### Task statement
Write out the material verbatim, from the line containing "Identify the location" through the line containing "app-title-bar: Grants and Contributions Online Services… is", both included, omitting the pictures.

### Given records
________________________________________
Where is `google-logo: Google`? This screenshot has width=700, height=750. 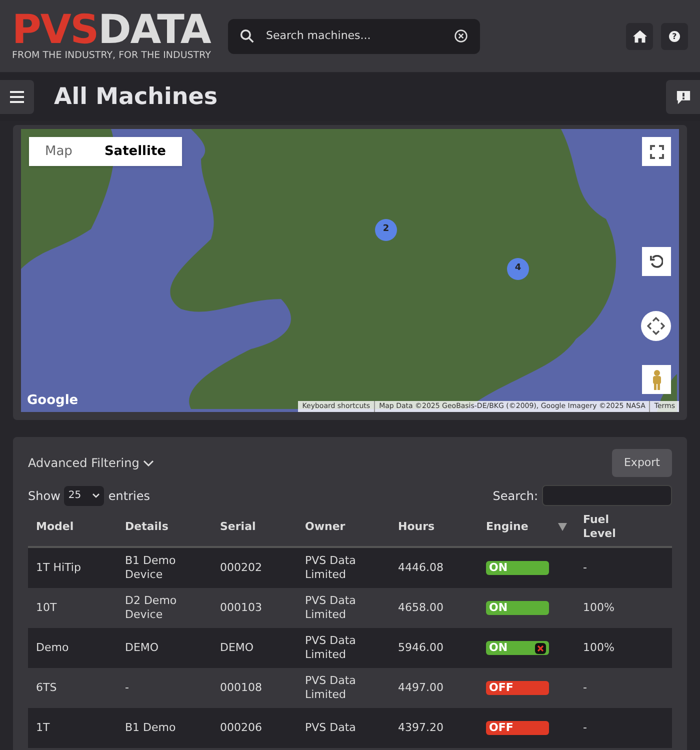
google-logo: Google is located at coordinates (52, 401).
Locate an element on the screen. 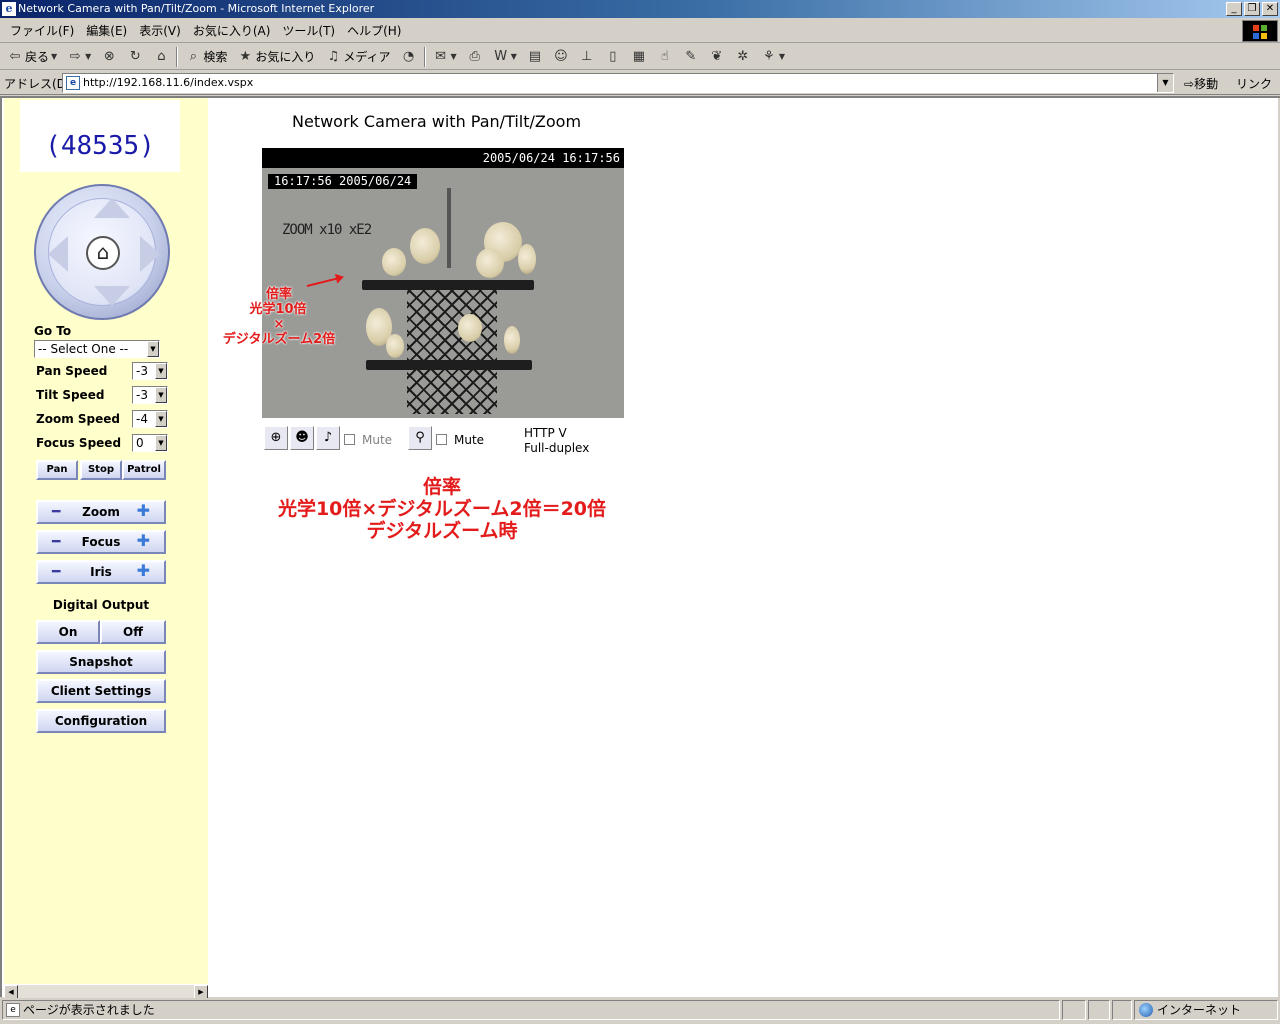  media-button: ♫ メディア is located at coordinates (358, 57).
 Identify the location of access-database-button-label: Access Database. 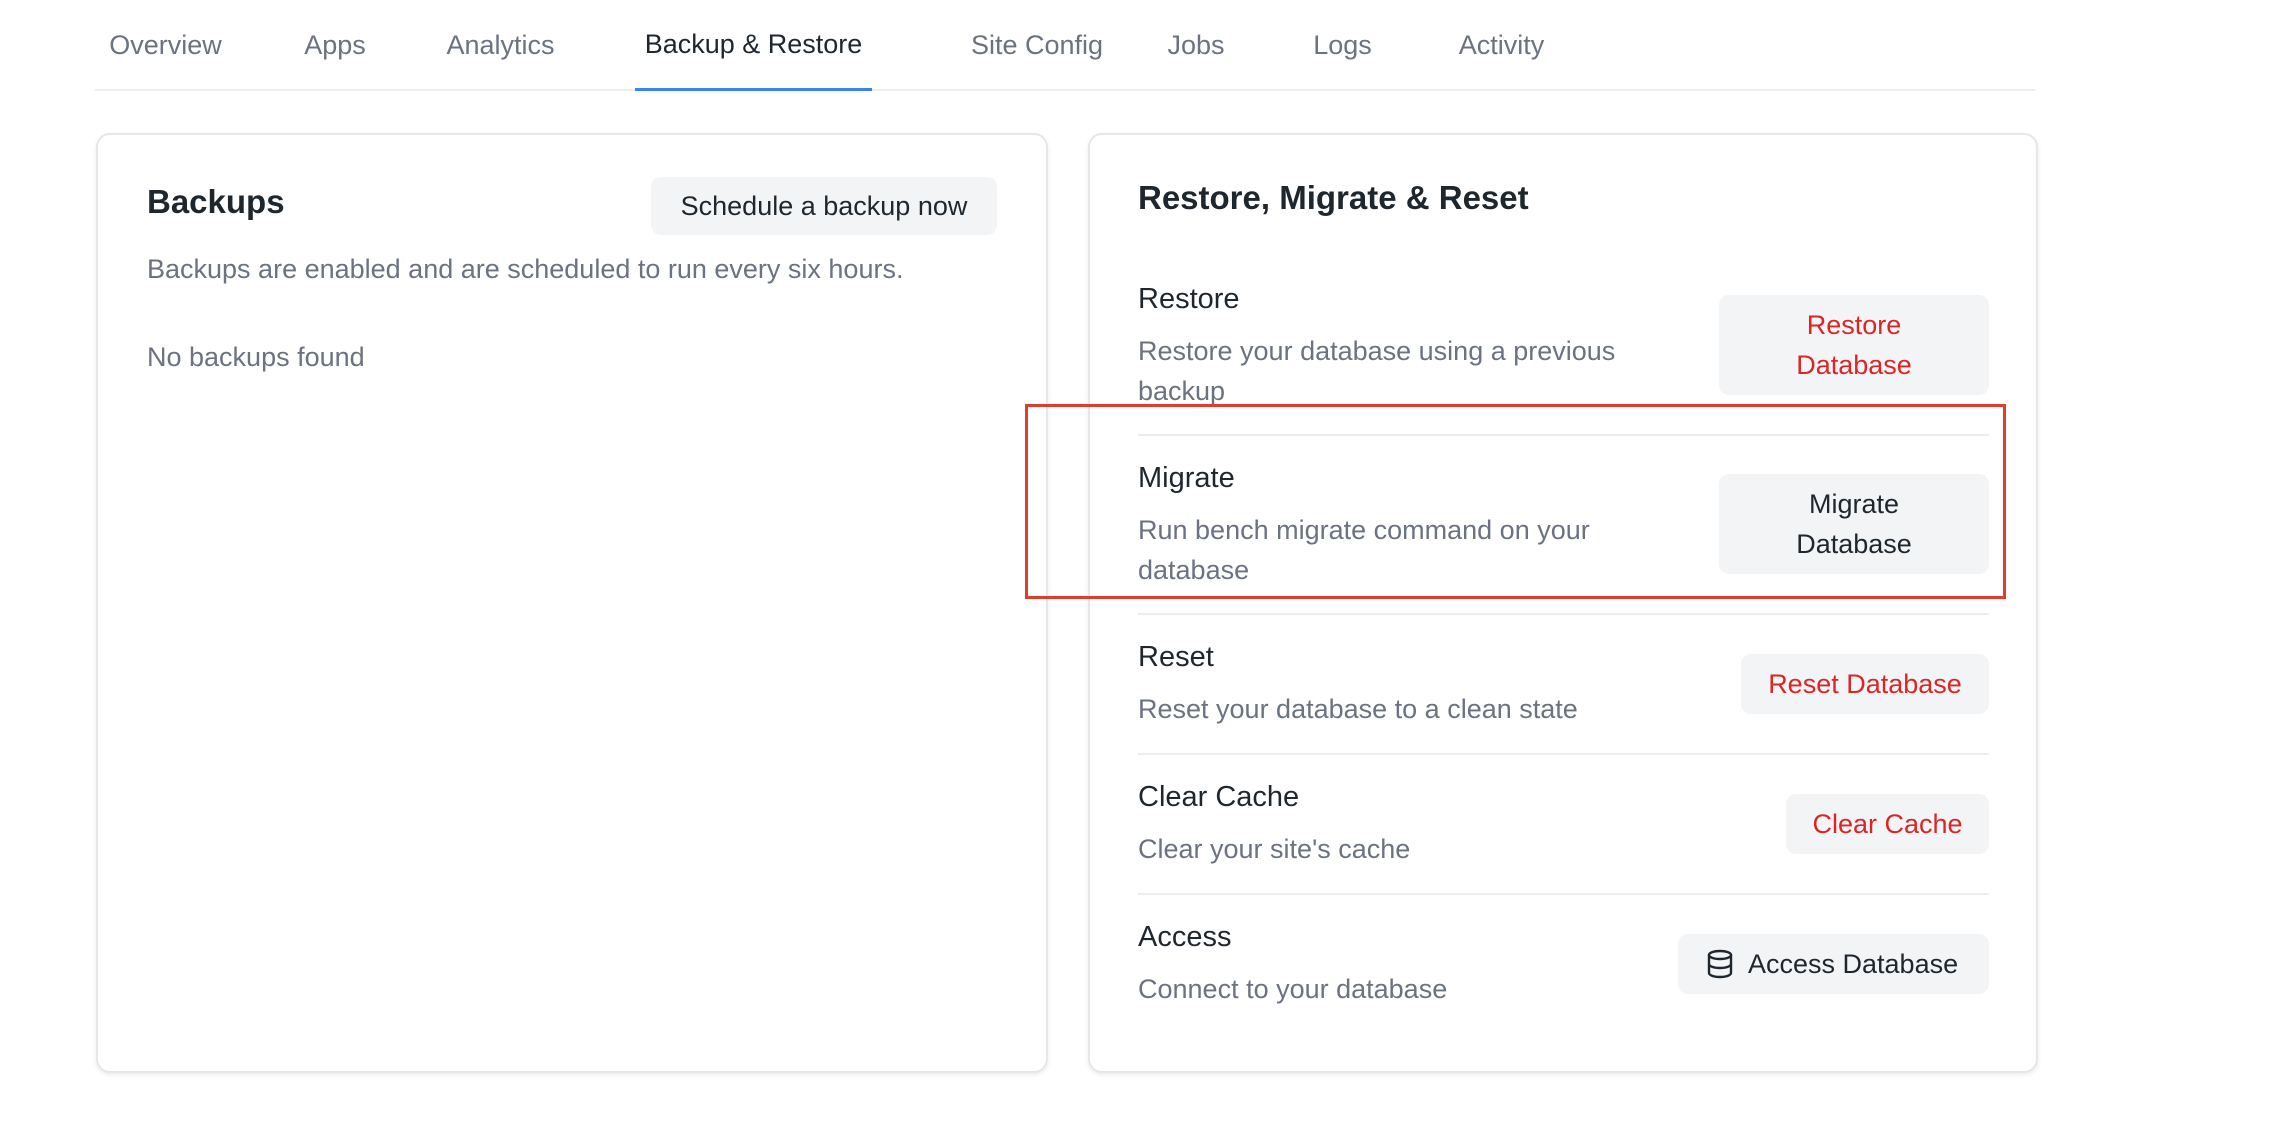
(1854, 964).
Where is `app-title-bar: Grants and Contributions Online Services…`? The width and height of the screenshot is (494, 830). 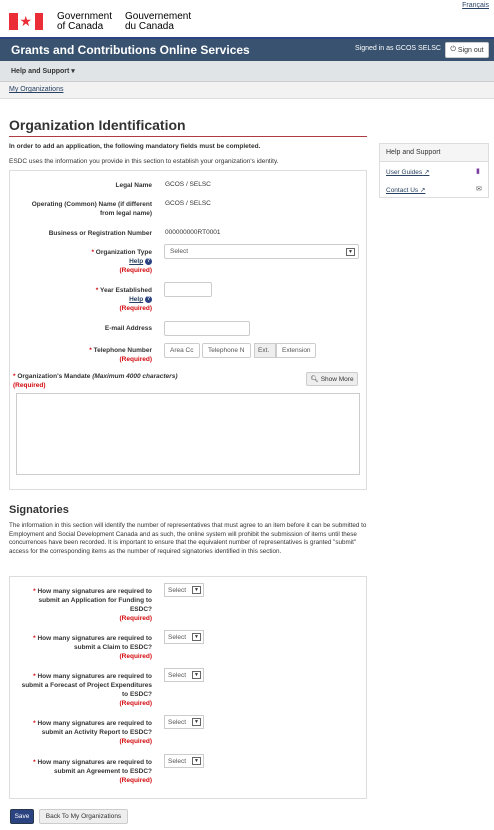
app-title-bar: Grants and Contributions Online Services… is located at coordinates (247, 49).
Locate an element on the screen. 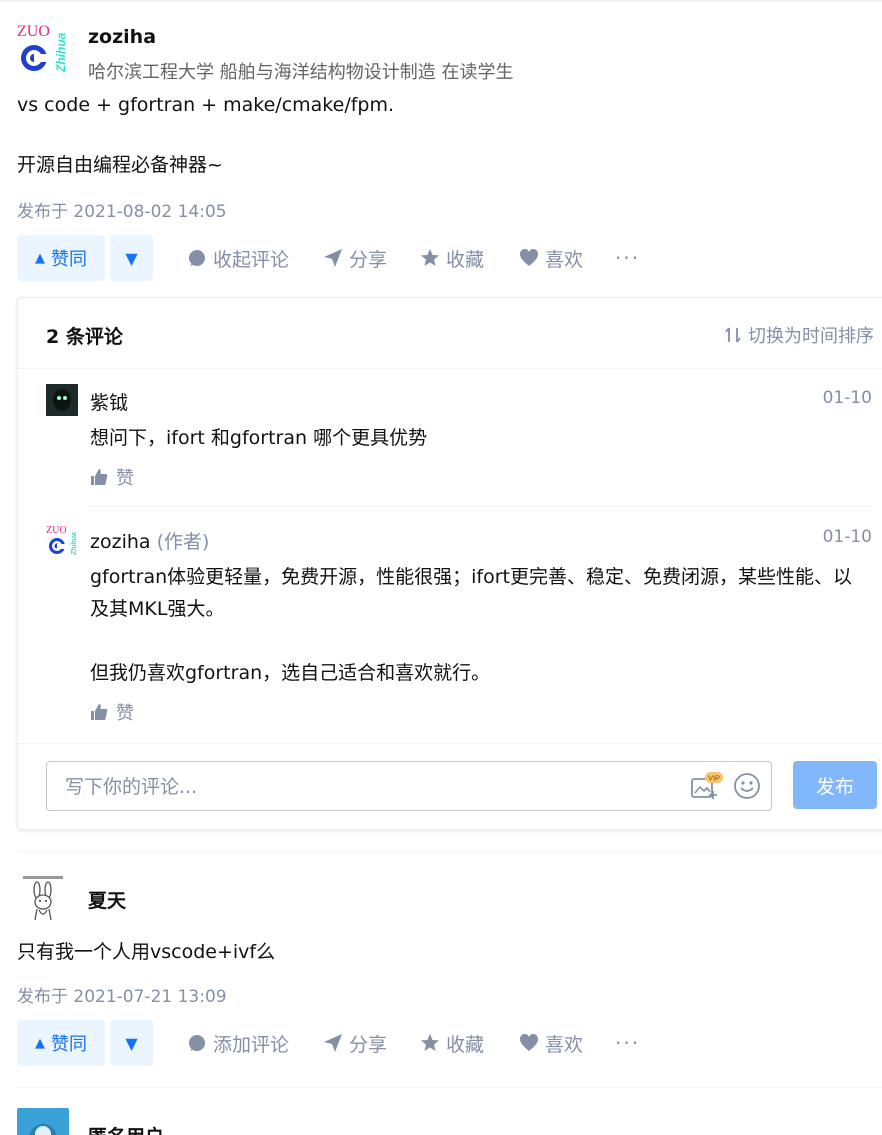 The width and height of the screenshot is (882, 1135). publish-time: 发布于 2021-08-02 14:05 is located at coordinates (122, 210).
________________________________________
### Solution to this problem
 Identify the location of access-database-button-label: Access Database. 
(1854, 964).
Where is `app-title-bar: Grants and Contributions Online Services…`? The width and height of the screenshot is (494, 830). 
app-title-bar: Grants and Contributions Online Services… is located at coordinates (247, 49).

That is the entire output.